The NHS, but not as we know it

14 Oct 05
NIALL DICKSON | The NHS in England has embarked on the most radical and far-reaching reform programme in its history.

The NHS in England has embarked on the most radical and far-reaching reform programme in its history.

Only now are the political class, the staff in the NHS and, to a lesser extent, the public waking up to the powerful forces that have been released.

At the heart of all this is a belief that unless the NHS becomes a great deal more accessible, efficient and responsive, it will flounder. And, crucially, that it will fail to meet rising expectations within the constraints of a tax-funded envelope.

As everyone knows, the government has provided unprecedented investment coupled with tough central targets and a national framework of regulation. While these measures have brought about some improvements, ministers have now concluded that more powerful and sustainable incentives are needed.

That is why we are now seeing the political volte-face that has brought about the re-introduction of market-style mechanisms, with more and sharper teeth than the last Conservative administration dared to contemplate. The NHS is going to move from being a state-run service populated by local monopolies to a range of competing providers, with the declared aim of devolving power and decision-making to patients and clinicians.

This is no small technical fix, although at times you might be forgiven for regarding it as such.
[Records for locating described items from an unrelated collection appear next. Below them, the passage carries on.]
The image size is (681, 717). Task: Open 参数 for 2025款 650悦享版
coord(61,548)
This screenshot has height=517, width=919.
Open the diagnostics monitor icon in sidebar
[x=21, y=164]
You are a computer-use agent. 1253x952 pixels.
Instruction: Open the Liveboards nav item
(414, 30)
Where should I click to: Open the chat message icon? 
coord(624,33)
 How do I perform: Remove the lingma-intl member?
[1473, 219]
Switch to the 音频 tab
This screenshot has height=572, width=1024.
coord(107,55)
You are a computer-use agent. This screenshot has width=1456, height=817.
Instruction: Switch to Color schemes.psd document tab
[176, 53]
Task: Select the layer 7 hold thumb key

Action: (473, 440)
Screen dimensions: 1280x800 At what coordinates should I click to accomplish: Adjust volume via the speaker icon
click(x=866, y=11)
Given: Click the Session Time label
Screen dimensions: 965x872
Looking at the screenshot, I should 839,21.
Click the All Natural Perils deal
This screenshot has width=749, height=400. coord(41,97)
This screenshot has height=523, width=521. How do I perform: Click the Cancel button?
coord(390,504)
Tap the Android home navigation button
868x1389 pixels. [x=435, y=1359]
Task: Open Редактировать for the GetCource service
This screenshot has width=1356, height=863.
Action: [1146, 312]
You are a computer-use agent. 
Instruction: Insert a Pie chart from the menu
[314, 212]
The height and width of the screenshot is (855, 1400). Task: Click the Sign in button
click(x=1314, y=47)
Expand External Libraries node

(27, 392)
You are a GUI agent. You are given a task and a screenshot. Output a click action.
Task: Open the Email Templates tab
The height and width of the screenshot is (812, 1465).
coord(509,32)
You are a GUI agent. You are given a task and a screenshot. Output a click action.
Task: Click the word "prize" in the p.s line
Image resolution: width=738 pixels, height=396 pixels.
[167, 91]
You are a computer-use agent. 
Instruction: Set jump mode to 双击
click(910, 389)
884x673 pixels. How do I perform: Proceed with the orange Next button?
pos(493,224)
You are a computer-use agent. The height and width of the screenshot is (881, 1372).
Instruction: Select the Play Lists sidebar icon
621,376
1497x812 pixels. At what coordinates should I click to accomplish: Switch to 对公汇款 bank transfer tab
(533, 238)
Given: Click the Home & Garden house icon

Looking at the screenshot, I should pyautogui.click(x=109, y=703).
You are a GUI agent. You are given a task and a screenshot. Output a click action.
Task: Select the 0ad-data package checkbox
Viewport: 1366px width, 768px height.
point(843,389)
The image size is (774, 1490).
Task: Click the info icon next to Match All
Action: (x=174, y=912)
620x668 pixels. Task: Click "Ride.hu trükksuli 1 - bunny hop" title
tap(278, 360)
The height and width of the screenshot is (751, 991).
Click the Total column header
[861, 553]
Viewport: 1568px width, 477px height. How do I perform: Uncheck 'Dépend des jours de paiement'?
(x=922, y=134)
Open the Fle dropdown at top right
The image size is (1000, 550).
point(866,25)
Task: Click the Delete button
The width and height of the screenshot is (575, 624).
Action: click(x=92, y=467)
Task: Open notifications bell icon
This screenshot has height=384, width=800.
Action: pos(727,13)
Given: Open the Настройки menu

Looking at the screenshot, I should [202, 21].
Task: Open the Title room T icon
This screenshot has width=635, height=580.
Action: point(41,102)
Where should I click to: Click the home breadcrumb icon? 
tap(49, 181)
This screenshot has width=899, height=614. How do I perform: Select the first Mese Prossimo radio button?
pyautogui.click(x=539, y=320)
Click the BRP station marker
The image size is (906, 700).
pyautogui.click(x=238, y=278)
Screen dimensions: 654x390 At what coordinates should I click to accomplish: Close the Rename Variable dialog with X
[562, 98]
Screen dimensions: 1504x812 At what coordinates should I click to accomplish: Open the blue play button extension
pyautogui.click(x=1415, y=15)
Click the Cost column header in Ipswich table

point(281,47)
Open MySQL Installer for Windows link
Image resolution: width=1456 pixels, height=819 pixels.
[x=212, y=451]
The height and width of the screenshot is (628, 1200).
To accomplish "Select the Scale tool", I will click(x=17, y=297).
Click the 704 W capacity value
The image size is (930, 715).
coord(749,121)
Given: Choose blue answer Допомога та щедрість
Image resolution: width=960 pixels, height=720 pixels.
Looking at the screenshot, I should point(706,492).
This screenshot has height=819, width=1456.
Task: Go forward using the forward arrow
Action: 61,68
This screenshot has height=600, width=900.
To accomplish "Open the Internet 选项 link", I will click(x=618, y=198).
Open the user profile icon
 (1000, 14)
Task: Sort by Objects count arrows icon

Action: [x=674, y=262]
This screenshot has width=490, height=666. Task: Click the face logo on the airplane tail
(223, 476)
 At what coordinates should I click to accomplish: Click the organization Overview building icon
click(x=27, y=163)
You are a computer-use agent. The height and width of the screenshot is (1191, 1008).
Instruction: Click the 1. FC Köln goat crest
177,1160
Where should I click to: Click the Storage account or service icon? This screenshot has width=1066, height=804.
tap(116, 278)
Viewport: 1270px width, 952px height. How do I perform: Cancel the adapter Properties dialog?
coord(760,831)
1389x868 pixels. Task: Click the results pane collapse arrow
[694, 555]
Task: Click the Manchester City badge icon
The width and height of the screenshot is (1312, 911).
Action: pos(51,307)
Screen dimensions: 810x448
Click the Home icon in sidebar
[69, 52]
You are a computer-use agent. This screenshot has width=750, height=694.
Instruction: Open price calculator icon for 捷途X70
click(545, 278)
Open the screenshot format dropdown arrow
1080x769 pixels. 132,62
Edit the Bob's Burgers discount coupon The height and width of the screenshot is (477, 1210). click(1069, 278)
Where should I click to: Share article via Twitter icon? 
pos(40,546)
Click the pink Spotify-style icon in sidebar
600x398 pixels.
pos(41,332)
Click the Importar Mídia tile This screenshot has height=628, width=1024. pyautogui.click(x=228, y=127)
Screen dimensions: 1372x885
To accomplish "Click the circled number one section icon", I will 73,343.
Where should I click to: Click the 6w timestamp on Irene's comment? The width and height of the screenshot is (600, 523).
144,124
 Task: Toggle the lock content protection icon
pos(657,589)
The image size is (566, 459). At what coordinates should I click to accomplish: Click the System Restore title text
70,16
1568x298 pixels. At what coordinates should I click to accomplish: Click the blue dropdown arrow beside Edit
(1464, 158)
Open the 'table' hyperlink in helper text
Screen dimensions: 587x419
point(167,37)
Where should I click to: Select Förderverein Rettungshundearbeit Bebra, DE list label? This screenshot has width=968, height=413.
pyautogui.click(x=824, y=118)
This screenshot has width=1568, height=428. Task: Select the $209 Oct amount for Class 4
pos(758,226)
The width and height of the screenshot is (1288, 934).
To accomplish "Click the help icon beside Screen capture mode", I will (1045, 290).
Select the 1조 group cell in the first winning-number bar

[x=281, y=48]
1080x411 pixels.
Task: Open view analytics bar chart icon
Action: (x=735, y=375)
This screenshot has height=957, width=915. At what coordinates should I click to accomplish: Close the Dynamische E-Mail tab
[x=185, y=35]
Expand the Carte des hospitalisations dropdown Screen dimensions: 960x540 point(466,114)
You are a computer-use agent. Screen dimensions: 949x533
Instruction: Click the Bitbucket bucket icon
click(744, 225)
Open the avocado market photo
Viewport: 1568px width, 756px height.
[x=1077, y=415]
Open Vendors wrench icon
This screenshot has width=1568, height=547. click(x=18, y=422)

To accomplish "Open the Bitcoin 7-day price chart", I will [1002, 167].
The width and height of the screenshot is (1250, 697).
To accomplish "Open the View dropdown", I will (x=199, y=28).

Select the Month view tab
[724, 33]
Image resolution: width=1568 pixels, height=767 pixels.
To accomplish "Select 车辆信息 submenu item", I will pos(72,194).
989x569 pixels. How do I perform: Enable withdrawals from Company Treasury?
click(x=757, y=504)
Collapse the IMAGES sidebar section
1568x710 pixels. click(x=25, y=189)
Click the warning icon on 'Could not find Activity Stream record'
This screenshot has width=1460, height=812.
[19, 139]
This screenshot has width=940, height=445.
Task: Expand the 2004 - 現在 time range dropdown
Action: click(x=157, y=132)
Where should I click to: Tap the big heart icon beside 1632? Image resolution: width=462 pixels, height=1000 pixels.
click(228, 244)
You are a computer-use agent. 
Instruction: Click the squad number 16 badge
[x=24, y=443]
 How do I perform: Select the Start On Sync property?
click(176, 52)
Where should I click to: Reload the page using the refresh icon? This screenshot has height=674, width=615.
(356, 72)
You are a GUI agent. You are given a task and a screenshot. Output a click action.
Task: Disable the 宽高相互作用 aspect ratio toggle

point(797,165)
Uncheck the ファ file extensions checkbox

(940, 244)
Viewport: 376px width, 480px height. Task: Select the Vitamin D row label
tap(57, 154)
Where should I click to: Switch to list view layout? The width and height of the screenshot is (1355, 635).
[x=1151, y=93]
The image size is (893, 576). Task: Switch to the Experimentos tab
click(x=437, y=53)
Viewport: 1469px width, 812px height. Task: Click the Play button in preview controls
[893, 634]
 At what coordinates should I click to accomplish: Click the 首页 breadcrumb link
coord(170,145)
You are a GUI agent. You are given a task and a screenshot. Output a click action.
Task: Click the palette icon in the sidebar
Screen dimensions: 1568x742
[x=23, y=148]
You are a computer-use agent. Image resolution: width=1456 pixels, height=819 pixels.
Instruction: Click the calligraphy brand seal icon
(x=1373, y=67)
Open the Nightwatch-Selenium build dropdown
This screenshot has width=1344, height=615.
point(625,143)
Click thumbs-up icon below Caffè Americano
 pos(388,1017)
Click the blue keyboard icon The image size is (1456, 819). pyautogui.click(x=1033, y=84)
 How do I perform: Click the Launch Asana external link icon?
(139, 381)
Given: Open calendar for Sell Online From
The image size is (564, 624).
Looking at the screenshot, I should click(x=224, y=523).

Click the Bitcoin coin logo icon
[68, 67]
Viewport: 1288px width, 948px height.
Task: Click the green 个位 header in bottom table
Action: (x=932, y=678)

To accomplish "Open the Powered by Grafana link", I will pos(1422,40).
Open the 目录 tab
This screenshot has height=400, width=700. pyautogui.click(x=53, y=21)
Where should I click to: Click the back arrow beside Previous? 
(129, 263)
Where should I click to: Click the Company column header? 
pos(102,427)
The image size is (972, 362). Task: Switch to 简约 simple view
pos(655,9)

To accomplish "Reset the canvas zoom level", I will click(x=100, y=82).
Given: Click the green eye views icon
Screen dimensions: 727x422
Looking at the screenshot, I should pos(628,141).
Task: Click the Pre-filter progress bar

The secretary of state, for example, says that the private sector will take up only 1% of total NHS spend. But the reality is that the government is breaking up the entire state-run system, not only by bringing in new independent providers but also through autonomous foundation trusts — and now by ordering primary care trusts to divest themselves of all their provider functions and create a new market for community services in every locality.

This is probably the right time to create something new. But make no mistake, if all this goes ahead it will be the end of the Bevan settlement of 1948 that created the NHS.

The number of reforms is formidable. But the questions now must be: are these changes the right ones, is the government and everyone else clear about what is to be done and are they being implemented at the right speed and in the right way?

To help us answer these, the King’s Fund is putting the new NHS market under the microscope with a major new programme this autumn.

Some of the challenges are already apparent. The first is the sheer volume of change that the service is expected to absorb. As well as the new market-style incentives, the NHS is having to absorb and meet the costs of new pay arrangements for staff while introducing the largest IT programme ever undertaken. And now every PCT and strategic health authority in the country is to be scrapped and reformed.

Secondly, it’s clear that the new incentives will be powerful drivers of change. The viability of parts of the system will come under threat.

This is not necessarily a bad thing. We should not be defending inefficient or ineffective services but we are heading for greater financial instability. Under the new system, hospitals will be financially dependent on the number of patients they attract. The old system of brokerage — whereby one part of the service bailed out another — has gone.

Last year, the NHS failed to balance its books, albeit by a modest amount, but that disguised areas of the country and individual services with large deficits. This will almost certainly worsen when the largesse of the past few years becomes the parsimony of the post-2008 settlement.

Thirdly, there is an extraordinary amount of confusion about how the new market will work. There are tensions between market incentives that encourage hospitals to treat as many patients as possible and a policy aim of reducing unnecessary hospital admissions; between the consumer model based on choice and the community involvement model of voice; between the competitive market and the exhortation to collaborate; between the demand for health and social care to integrate and their different funding mechanisms. The list goes on.

And there is another danger. The goals of faster access and greater convenience are becoming a reality, but the quality of care must be maintained as must a real determination to provide better services for those on lower incomes. Choice could help to liberate all those who use the NHS, reflecting wider changes in the relationship between professionals and patients. But it could also favour the more articulate and affluent.

To fail to manage the next couple of years effectively risks stalling or even reversing the reforms – before their value is known. And the success or failure of this endeavour will determine the future of the NHS, and perhaps even whether it has one.